Implementing post-close restructuring and Redundancies

Further consultation obligations may also be triggered in respect of post-completion actions that the purchaser wants to take. Where the purchaser inherits employees as part of a transaction, it is quite common for it to harmonise or streamline its workforce post-transfer, and this can result in large scale redundancies. The EU Collective Redundancies Directive (CRD) may apply where such collective dismissals are being contemplated. The employer at this point is obligated to collectively consult with workers' representatives, as well as inform national authorities of their plans.

National laws of each Member State will define what a collective redundancy is. For example, in the UK, a collective redundancy is where 20 or more dismissals are contemplated within a 90 day period at one establishment. Where this is the case, the obligation to collectively consult is triggered. This means that the employer must consult with employee representatives on their proposals and, in particular, on ways in which the dismissals can be avoided or the impact of them reduced. Minimum periods of consultation apply. Where between 20 and 99 dismissals are contemplated, collective consultation must last for at least 30 days and, where 100 or more dismissals are contemplated, that period increases to 45 days. The collective consultation must end before notice of termination is given.

In the context of an M&A transaction, prior to 31 January 2014, collective consultation could not begin prior to the seller's employees transferring to the purchaser. This was particularly frustrating for purchasers who knew ahead of a deal closing that collective redundancies would be necessary. However, changes to the UK rules mean that the purchaser can now, with the permission of the seller, begin collective redundancy consultation pre-transfer, thereby saving costs and time with integration exercises. The seller may provide information or assistance to the buyer, but is not obligated to do so.

Labor authority and government approvals

In certain circumstances, it may be necessary to obtain the approval of the local labor authority or government regarding actions taken in relation to employees. In France, where part of a business is being sold, the labor authority must approve the transfer of any employee representative's employment. Failure to do so can result in the transfer being deemed to be void as well as a claim for compensation or reinstatement from the employee concerned.

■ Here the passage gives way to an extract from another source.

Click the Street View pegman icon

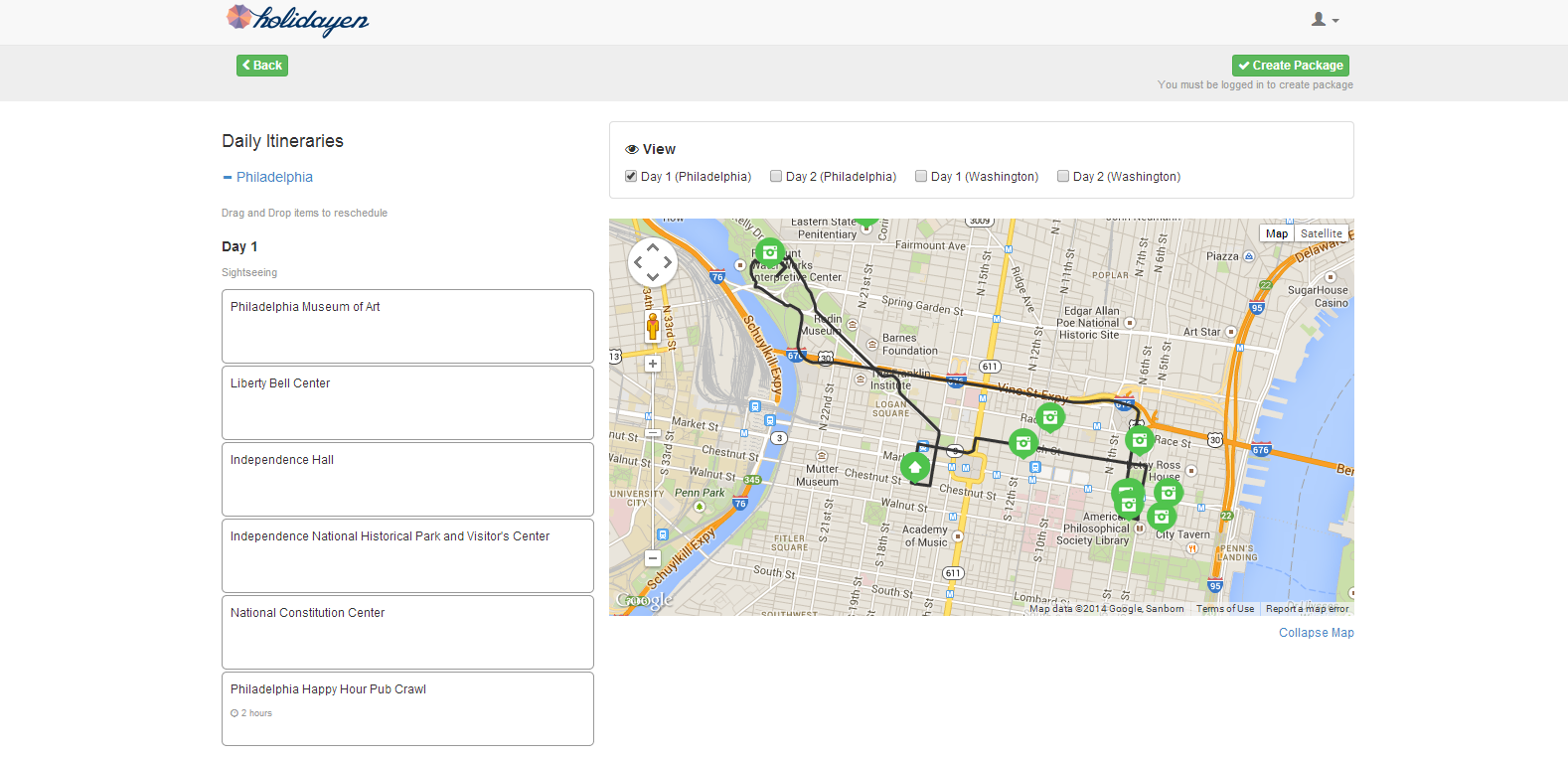[653, 326]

In other countries, labor and government bodies don't need to approve the action but do need to be informed of certain proposals. In the UK, an employer who contemplates making collective dismissals must notify the UK Department for Business, Innovation and Skills (BIS) of that fact. This notification must be in writing, and must be provided either 30 or 45 days (depending on the number of contemplated dismissals) ahead of any termination notice being issued. Failure to comply with this notification is a criminal offence punishable by an unlimited fine. In Austria, the Federal Employment Office (Arbeitsmarktservice) must also be informed of any collective dismissals in writing at least 30 days before notice of termination is given. Failure to do so there will make the termination of employment null and void.

Conclusion

While transactions in EU countries may be shaped by national labor law, harmonization across the region has gone a long way. Companies should structure deals with close attention to the EU Acquired Rights Directive (ARD), which requires the purchaser in an asset deal to inherit all employees predominantly working in the business. Another significant topic to be considered early on in a transaction are works council's rights and labor authority and government approvals that may be necessary. In some countries, works councils are able to delay and even stop the transaction, if information and co-determination rights are not respected.

Employment Law Commentary, October 2015

Because of the generality of this update, the information provided herein may not be applicable in all situations and should not be acted upon without specific legal advice based on particular situations.